Average Value: Is it Informative?

Inevitably, in reading anything involving reported statistics, the average value of some measurement will be reported. What exactly is being reported? Simply put, the “center” of observed values. That, however, is simply a description of the metric. A more important question to ask is, “Is this value informative or helpful in a decision-support context?”:

  1. If all that is needed is a “ballpark” estimate, the chance that the average value will be informative increases. “We need to provide some performance measures for the quarterly newsletter: about how many families do we serve each month?” is an example of such a need.

  2. If the range of likely values to be observed is of interest, the chance of the average value being informative often decreases. “We’re trying to determine if we have enough analysts supporting to Family Services department: what is the average turnaround time for dashboard development?” The average value provides no information regarding how typical or a typical the measure is. Hiring staff is time-consuming and expensive, so a more complete picture of what to expect is needed.

In the second example, what is needed to properly satisfy the request is the distribution of values from which the average value can be calculated as well as measures of the way the values are distributed.

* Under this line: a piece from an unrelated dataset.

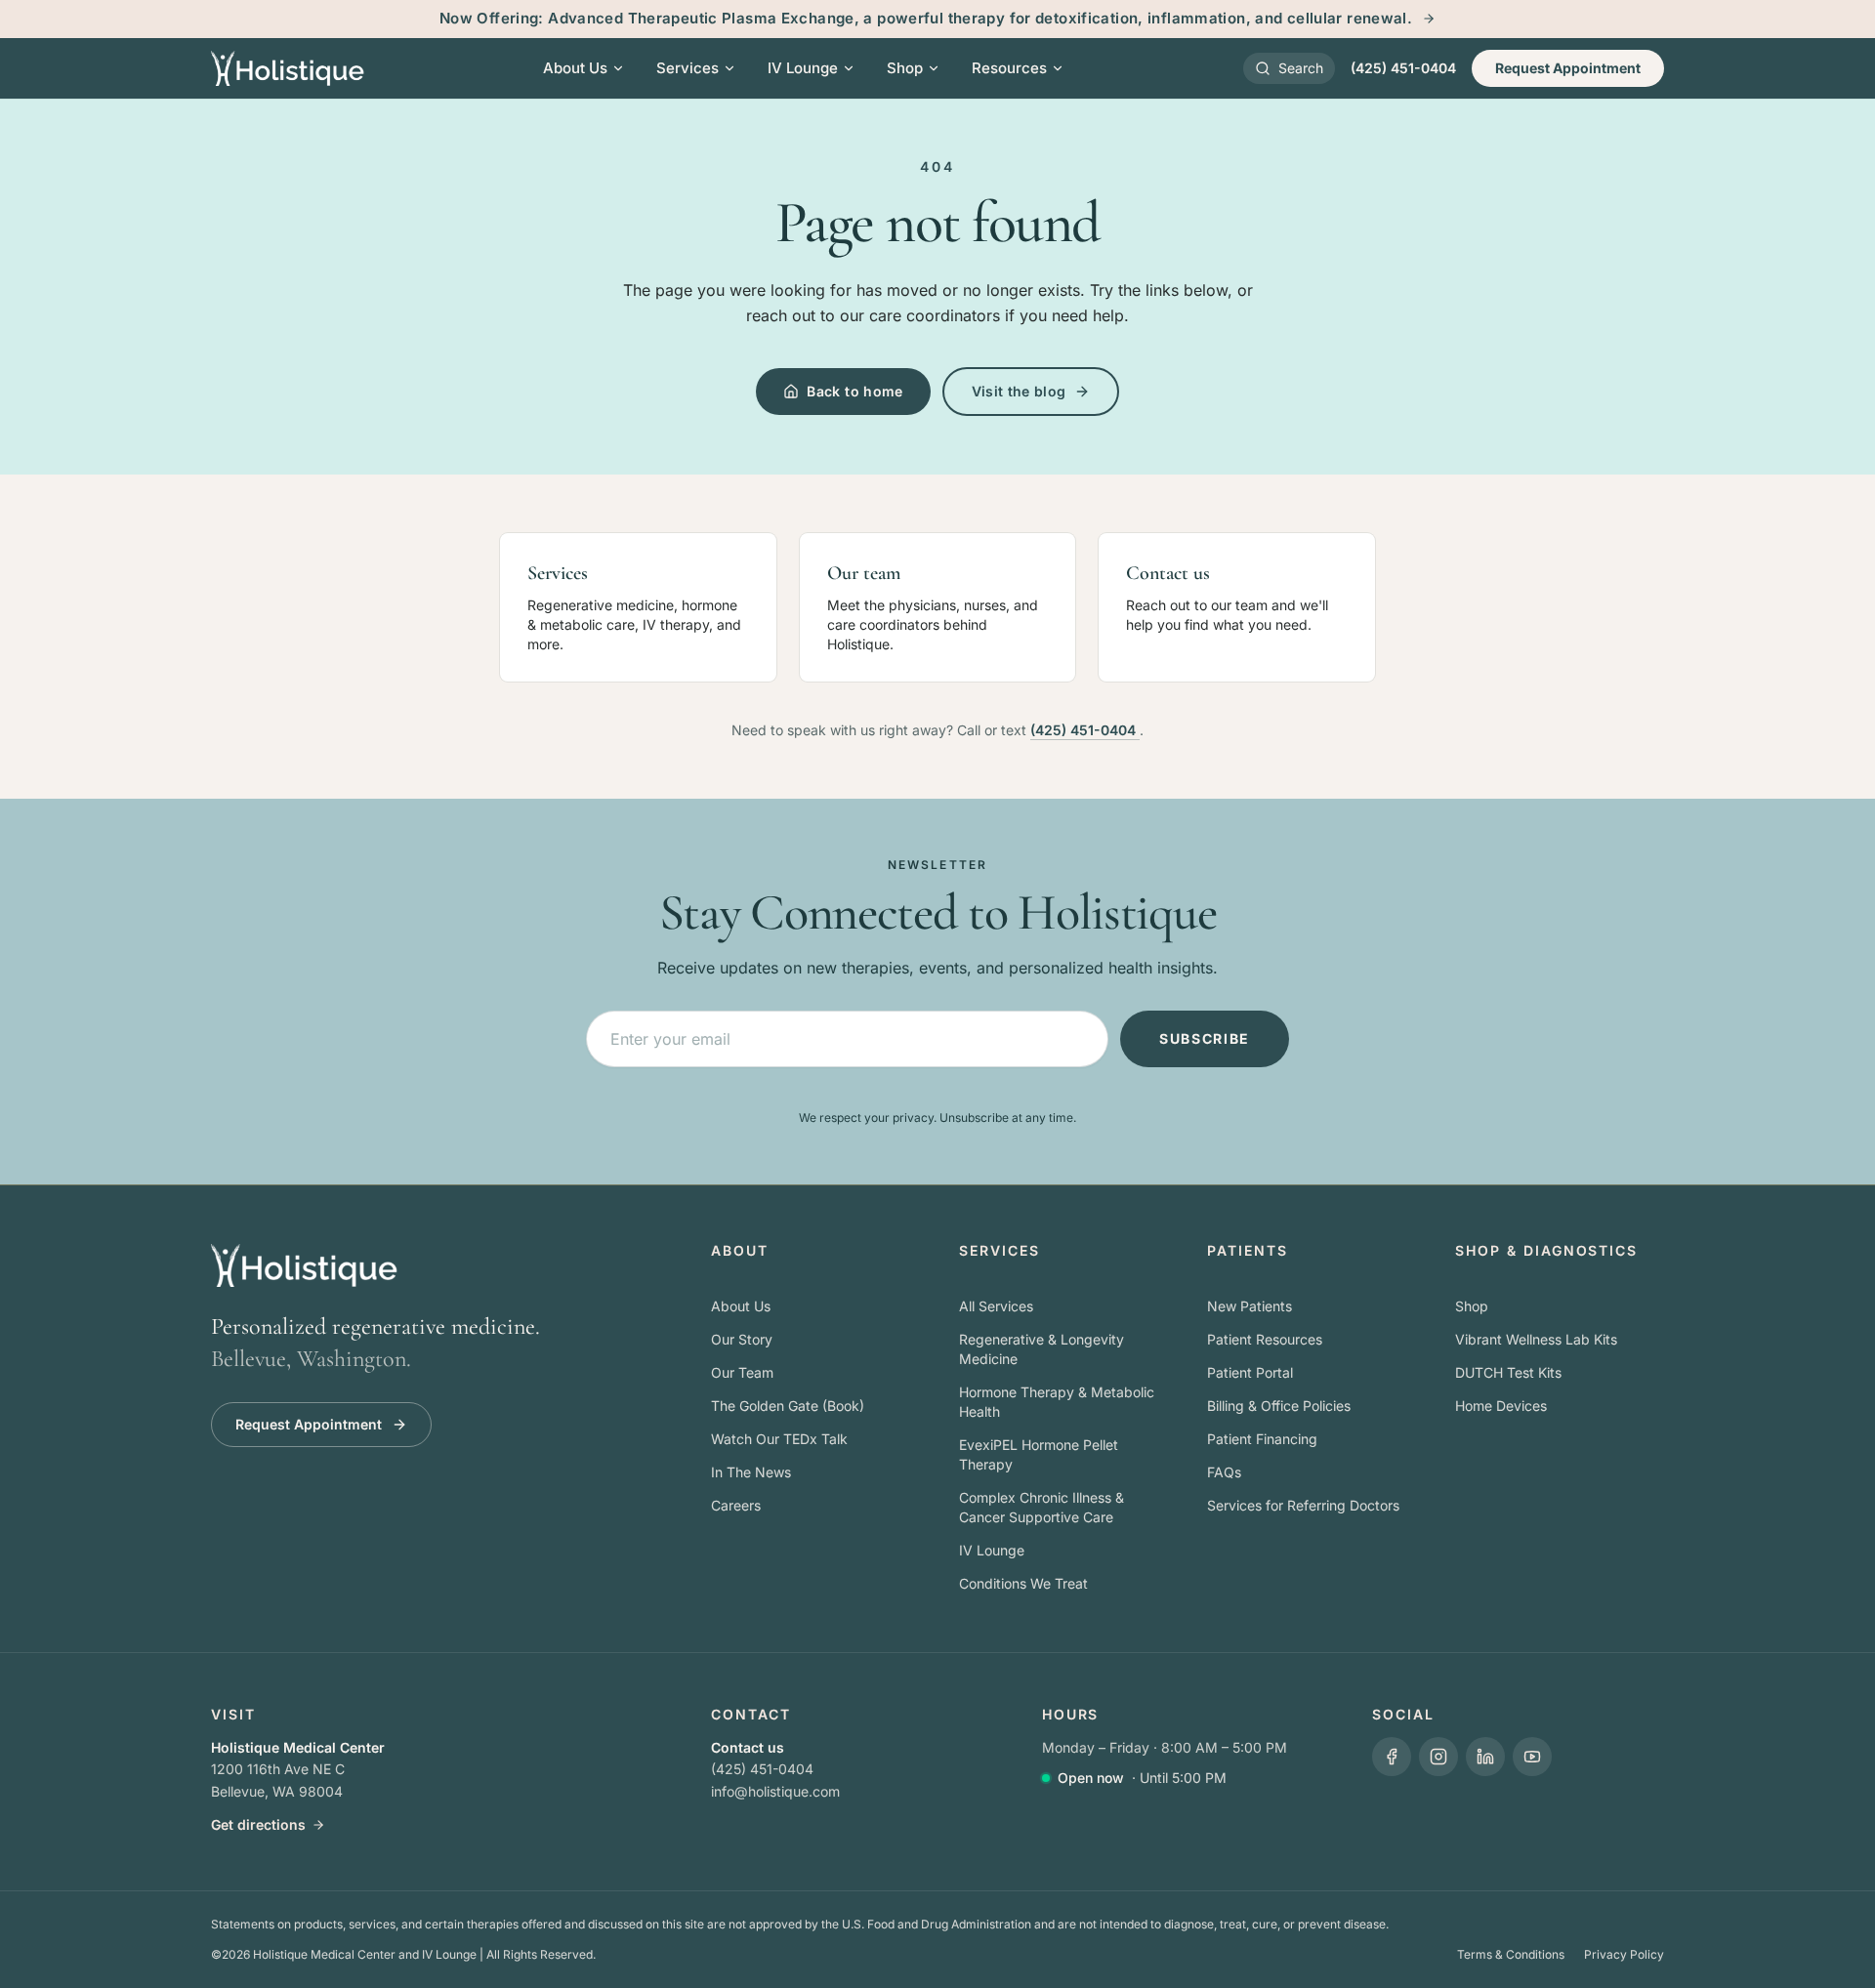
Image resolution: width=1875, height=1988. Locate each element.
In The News (751, 1472)
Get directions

Central Tendency: “Mean”ingful measures

Truth be told, there is a logical fallacy contained in the preceding scenarios: “question-begging”, to be specific. The question being begged is, “Is the average the appropriate central-tendency measure to use?” By “average”, I specifically refer to the arithmetic mean. Central tendency (CT) can be expressed in statistical and non-statistical terms, but the idea of values being distributed around a centralized reference point remains. There are certain principles that guide the choice of CT measure, but for now, a brief word on why knowing various CT measures matters:

Why This Matters

  • As a data practitioner, it is crucial to keep in mind that in using CT measures, you are not just executing mathematical operations on data detached from the real world the data encodes — you are making statements (explicitly or implicitly) about some quantifiable aspect of the real world, which includes the distribution and specific characteristics of the data values.
  • The addage “If all you have is a hammer, everything looks like a nail” applies: the choice of CT measure is not trivial — you are not always dealing with “nails” and undisciplined use of the arithmetic mean can result in invalid analysis and incorrect inferences as a result
  • Knowing various CT measures allows you to be more deliberate regarding design decisions which is faster than having to “trial-and-error” your way to a solution. An added benefit is being in a better position to detect potential sources of errors in logic when evaluating business requests.

Congratulations! You made it =) Thanks for allowing me to share a few nuggets of knowledge that I have personally found useful.

Until next time, I wish you much success in your journey as a data practitioner!

Life is data, but data is not life: analyze responsibly!